Sow under cover in late winter for an early crop in late summer and early fall. For winter crops, sow from early to mid-spring, outdoors in a seedbed or under cover in trays, and transplant to the cropping site in early to midsummer. Close planting (less than 2 ft/60 cm each way), for example, on narrow beds, will produce smaller sprouts of uniform maturity, while wider spacing will yield larger sprouts to be picked in succession over a longer period. Sowing different cultivars to mature at varying times will ensure a long cropping period. Keep seedlings and new transplants well watered. Brassica collars will protect young plants against cabbage root fly.


SOWING DEPTH    ¾ in (2 cm)

PLANT SPACING    2 ft (60 cm)

ROW SPACING       2 ft (60 cm)


Routine care

To produce small, evenly sized sprouts that will mature simultaneously, for example, for freezing, pinch out the growing tips of the plants when the lower sprouts are ½in (1 cm) in diameter.
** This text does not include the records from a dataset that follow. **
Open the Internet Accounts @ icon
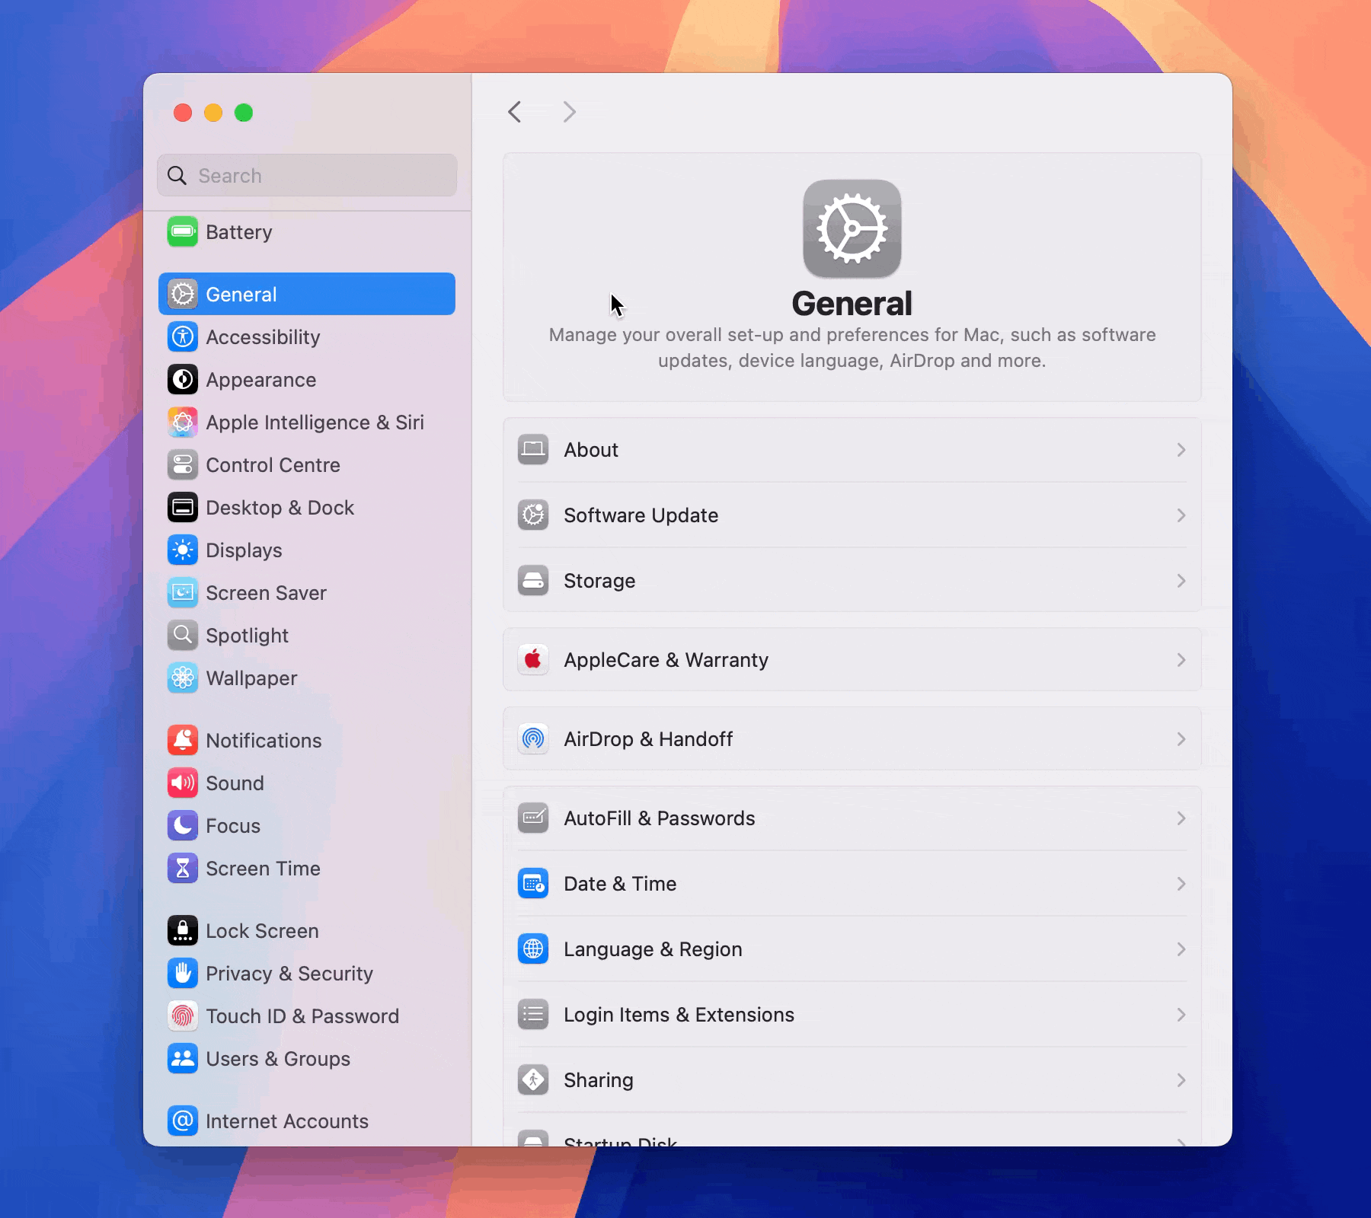The image size is (1371, 1218). 183,1121
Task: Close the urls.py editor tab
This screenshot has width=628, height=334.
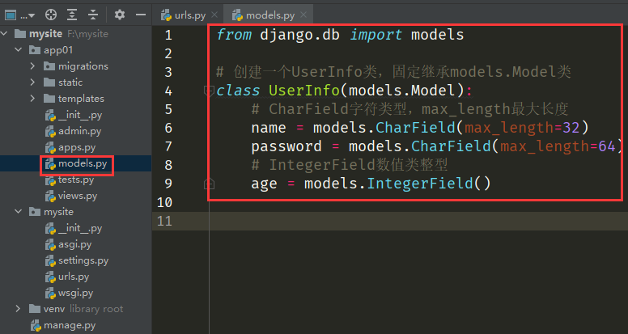Action: tap(216, 15)
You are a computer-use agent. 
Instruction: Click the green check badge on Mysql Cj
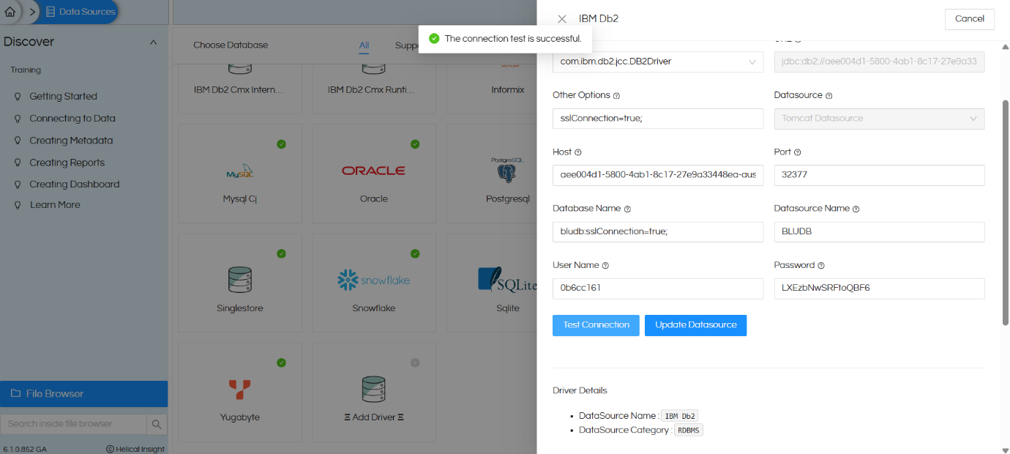click(x=281, y=144)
To encourage the sprouts to fill out, top-dress in midsummer with sulfate of ammonia at a rate of 1–2 oz per sq yd (25–50 g per sq m). Water after topdressing. Once established, plants should grow away without further watering unless there is a period of severe drought. Overwintering plants need supporting with stakes, especially on light, sandy soils.
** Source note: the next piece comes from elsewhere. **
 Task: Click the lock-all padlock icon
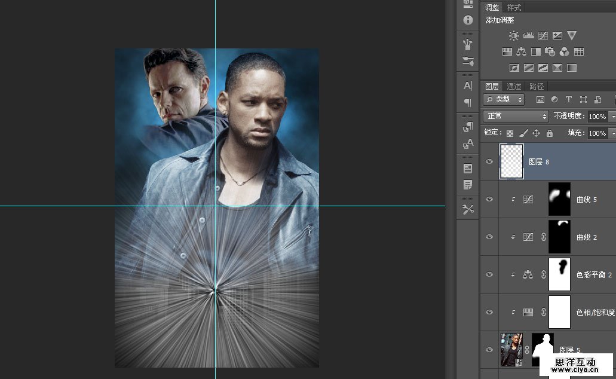click(550, 133)
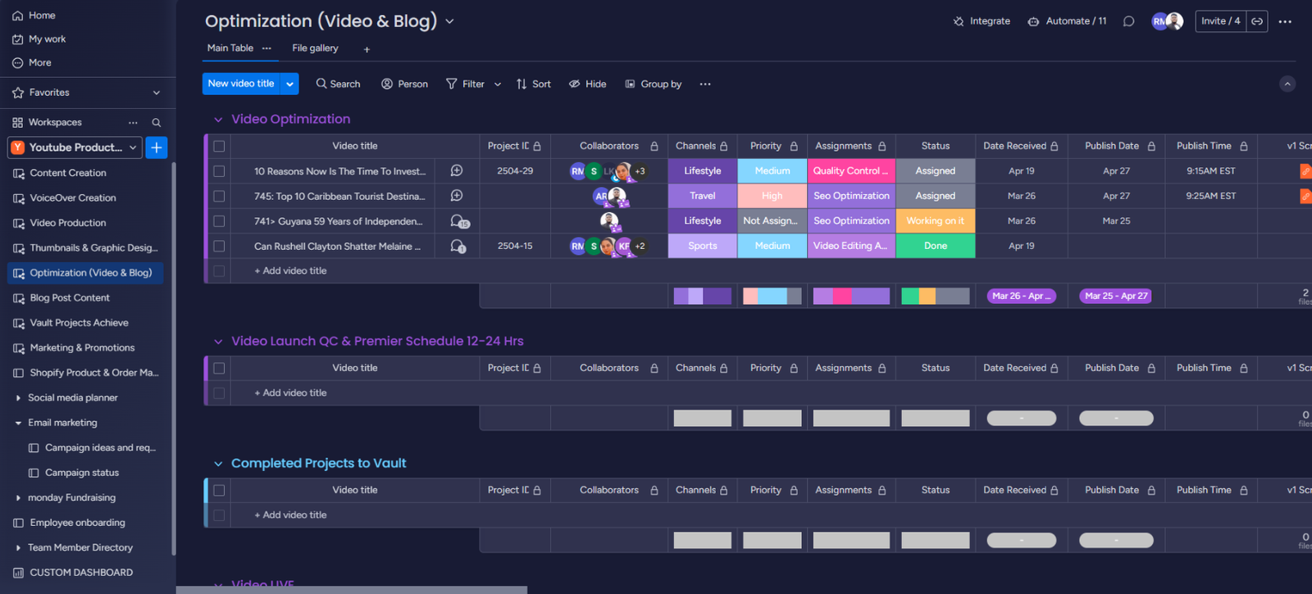Open Blog Post Content board in sidebar
Image resolution: width=1312 pixels, height=594 pixels.
pos(70,297)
Starting from the bottom of the plant, pick when the sprouts reach ¾–1¼in (2–3 cm) in diameter for the sweetest taste; snap them off with a downward motion. At the same time, remove any yellow leaves and discard any loose or yellow sprouts. Whole stems or sticks of sprouts keep well standing in a little water in a bucket in a cool place. Later in the season, the leafy tops of the plants can also be picked as greens.


Common problems

For advice on protecting young plants against cabbage root fly and birds. Caterpillars, especially those of the cabbage white butterfly, can cause extensive crop damage. Flea beetle may be troublesome in dry weather and sheltered spots. Large colonies of mealy cabbage aphids can quickly establish, causing distorted foliage. Do not mistake them for whitefly ; although this can be a conspicuous pest, it rarely causes significant damage, although in mild winters whitefly can persist on brassicas to affect other young plants in spring. Other pests include cutworm, leather jackets, and slugs and snails.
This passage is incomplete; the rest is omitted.